### EXERCISE GOAL
Starting at the line that holds "Open presale permit 2023100198 预售方案 link" and stopping at the line that holds "This screenshot has height=394, width=561.", restate the records below word for word, with both of those lines included.

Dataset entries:
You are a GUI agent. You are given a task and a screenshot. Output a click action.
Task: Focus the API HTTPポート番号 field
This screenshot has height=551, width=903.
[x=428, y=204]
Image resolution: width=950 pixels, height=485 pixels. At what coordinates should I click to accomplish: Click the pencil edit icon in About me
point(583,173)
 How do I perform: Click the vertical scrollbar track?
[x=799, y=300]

--

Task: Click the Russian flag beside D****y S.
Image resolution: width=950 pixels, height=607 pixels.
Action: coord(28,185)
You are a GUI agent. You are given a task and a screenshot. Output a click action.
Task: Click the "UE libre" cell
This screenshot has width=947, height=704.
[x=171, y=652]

* * *

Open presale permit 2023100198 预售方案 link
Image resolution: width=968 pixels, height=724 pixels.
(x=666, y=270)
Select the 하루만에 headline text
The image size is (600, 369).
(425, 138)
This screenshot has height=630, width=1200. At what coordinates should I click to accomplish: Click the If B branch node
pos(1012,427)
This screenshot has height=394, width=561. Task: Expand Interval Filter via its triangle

### SOLUTION
Open presale permit 2023100198 预售方案 link
Image resolution: width=968 pixels, height=724 pixels.
(x=666, y=270)
Select the 하루만에 headline text
The image size is (600, 369).
(425, 138)
This screenshot has height=630, width=1200. At what coordinates should I click to accomplish: Click the If B branch node
pos(1012,427)
This screenshot has height=394, width=561. Task: Expand Interval Filter via its triangle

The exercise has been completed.